**** Extract to read ****
President speaking to Japanese NHK TV:
Iran not afraid ‘hollow Zionist threats’
President Mahmoud Ahmadinejad on Tuesday has downplayed the Zionist regime’s threatening remarks against the Islamic Republic.
“Iran is a great country, which, throughout history, has repeatedly been subjected to attacks, but has always fared [well] through tough periods,” he said, speaking to Japanese broadcasting organization NHK on the sidelines of the 67th session of the United Nations General Assembly in New York.
“And, today, [the country] is not afraid of hollow threat by a bunch of Zionists is either,” Dr.Ahmadinejad added.
The US and Zionist regime have repeatedly threatened to take military action against Iran in order to force the Islamic Republic to halt its uranium enrichment program, which Washington and Tel Aviv claim includes a military component.
Iran rejects the allegations, arguing that as a committed signatory to the nuclear Non-Proliferation Treaty (NPT) and a member of the International Atomic Energy Agency (IAEA), it has the right to use nuclear technology for peaceful purposes.
**** Information supplied ****
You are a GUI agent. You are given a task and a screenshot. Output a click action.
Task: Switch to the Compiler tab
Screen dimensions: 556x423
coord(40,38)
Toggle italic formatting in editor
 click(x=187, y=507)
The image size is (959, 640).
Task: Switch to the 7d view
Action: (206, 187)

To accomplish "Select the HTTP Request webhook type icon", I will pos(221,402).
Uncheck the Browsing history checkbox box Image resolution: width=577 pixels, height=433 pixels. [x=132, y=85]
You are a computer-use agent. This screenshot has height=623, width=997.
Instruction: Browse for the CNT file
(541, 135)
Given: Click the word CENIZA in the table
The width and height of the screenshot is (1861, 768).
****
_Requirement_
Continue the news report on President Ahmadinejad's NHK interview, starting right after its last sentence.

_Response area_
In addition, the IAEA has conducted numerous inspections of Iran's nuclear facilities, but has never found any evidence showing that the Islamic Republic's civilian nuclear program has been diverted to nuclear weapons production.
“But what is important is the circumstances, which has allowed a couple of occupiers to openly threaten other nations and those who claim to be defending the rights of nations have chosen to be completely silent towards these threats…,” the Iranian president said.
“Unfortunately today, those who have stockpiled thousands of atomic bombs construe the use of nuclear energy as the production of nuclear bomb.”
President Ahmadinejad noted, “Surely, kicking up furor and [attempting] adventurism cannot take Zionists out of the cul-de-sac, they have been caught in.”